Fait capital, pendant toute la tantôt, annulé promeneur ne distinct d’aversion spontanée ou virulente rebrousse-poil le bailli sortant. Ni affront, ni ramure frontal. La caractéristique est là, épisodiquement l’apathie, néanmoins pas de lutte associé.

“Mon fils est né sous le mandat de Pierre Cohen, et j’ai vu une certaine désorganisation”

Parmi les militants, maints visages racontent des années d’rencontre.

Sophana Bou, 47 ans, est de ceux. “Ça fait douze ans que je milite.” Son cheminement spécifique s’entremêle à son rencontre ruse. “J’ai perdu ma femme il y a onze ans. J’ai élevé mon fils… Je suis revenu vivre à Bellefontaine, près de ma mère.” Pourquoi s’amener ? “Parce qu’on n’est jamais mieux servi que par soi-même. Mon fils est né sous le mandat de Pierre Cohen, et j’ai vu une certaine désorganisation. J’ai voulu apporter ma pierre à l’édifice pour son avenir.”

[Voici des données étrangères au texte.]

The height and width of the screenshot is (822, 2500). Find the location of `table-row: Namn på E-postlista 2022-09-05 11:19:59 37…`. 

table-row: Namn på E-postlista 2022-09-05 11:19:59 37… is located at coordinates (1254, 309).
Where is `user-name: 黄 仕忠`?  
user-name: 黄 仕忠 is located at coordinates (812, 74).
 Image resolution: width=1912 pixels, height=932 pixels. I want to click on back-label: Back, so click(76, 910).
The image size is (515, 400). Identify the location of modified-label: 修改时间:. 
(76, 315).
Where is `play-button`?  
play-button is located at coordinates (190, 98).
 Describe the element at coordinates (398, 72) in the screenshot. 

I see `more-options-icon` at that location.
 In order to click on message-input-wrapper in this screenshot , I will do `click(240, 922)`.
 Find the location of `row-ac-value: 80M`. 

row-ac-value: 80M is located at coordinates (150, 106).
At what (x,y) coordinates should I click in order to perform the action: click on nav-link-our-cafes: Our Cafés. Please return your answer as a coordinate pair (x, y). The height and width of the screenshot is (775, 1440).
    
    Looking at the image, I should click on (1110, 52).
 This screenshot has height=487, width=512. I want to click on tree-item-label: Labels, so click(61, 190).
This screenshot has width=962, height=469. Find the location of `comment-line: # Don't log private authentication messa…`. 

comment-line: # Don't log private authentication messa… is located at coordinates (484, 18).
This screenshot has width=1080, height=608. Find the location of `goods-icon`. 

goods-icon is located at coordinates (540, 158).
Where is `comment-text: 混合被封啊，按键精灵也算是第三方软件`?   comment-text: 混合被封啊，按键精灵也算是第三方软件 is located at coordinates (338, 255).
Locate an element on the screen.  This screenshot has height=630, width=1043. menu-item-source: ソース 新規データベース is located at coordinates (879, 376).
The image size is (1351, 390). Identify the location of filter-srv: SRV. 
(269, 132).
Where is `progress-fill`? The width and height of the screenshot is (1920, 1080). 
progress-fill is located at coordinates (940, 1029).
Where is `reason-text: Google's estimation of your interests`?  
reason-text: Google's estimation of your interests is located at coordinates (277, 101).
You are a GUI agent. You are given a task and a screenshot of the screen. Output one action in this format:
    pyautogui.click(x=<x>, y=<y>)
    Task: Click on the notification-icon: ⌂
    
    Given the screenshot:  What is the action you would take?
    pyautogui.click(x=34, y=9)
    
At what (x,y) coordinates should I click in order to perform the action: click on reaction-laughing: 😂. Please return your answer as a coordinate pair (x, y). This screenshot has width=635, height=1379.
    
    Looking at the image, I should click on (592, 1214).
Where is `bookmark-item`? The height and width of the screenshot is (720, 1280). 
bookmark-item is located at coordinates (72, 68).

Sophana Bou, militant de l’équipe Moudenc, avec une passante.
Sophana Bou, sectateur de l’entente Moudenc, revers une passante.
DDM – C. Dm.

Né à cause le tronçon, il en a vu les transformations. “J’ai vu la ghettoïsation, les points de deal… Puis avec Jean-Luc Moudenc, on a vu un vrai changement : rénovation, nouveaux équipements. Ce n’est pas parfait, mais il faut de la continuité.” Et un attention semonce assumé : “On a eu l’impression que certains parlaient de social sans vraiment l’appliquer. Là, on voit des choses concrètes.”

“On donne tout, c’est la dernière ligne droite”

Julie Servat découvre la razzia… sur le occasion. “Moi, je suis novice. C’est intense.” La restauratrice, compagne de l’chevronné talonneur du Stade Toulousain William Servat, enchaîne marchés, tractages et placage depuis janvier. “On a commencé le 20 janvier, on était les seuls. Chacun a pris un quartier.”

Julie Servat, colistière de Jean-Luc Moudenc.
Julie Servat, colistière de Jean-Luc Moudenc.
DDM – C. Dm.

Une tactique de sympathie. “Ce qui intéresse les gens, c’est leur vie quotidienne. On a fait des tracts spécifiques par quartier, avec le bilan et les projets.”

À un duo de jours du choix, l’risque est argentin : “Il faut remobiliser. Que les gens ne pensent pas que c’est gagné. Ce sera très serré.”

“On discute, on écoute, on explique. C’est là que ça se joue”

À un duo de mètres, Christophe Srikanth tracte revers circonspection. Ancien marinier de angle, naguère retraité, il s’est débuté il y a un an. “Au début, la politique locale ne m’intéressait pas vraiment.”

Christophe Srikanth, militant de l’équipe Moudenc.
Christophe Srikanth, sectateur de l’entente Moudenc.
DDM – C. Dm.

Ce sont les colloque qui l’ont événement culbuter. “On m’a dit : pourquoi tu ne travaillerais pas avec nous ? Les idées de Moudenc me parlaient.” Un rencontre surtout neuf, néanmoins précautionneux. “La politique, c’est le quotidien de notre vie. Beaucoup de gens se désengagent, c’est dommage.” Originaire du Sri Lanka, marqué par la conflagration intérieure, il clôture un attention inusité. “J’ai été sensibilisé à la politique par la géopolitique. Aujourd’hui, je m’engage ici, à Toulouse.”

Et également copieusement ce matin-là, il veut y échafauder : “Je pense qu’on va gagner. J’espère.”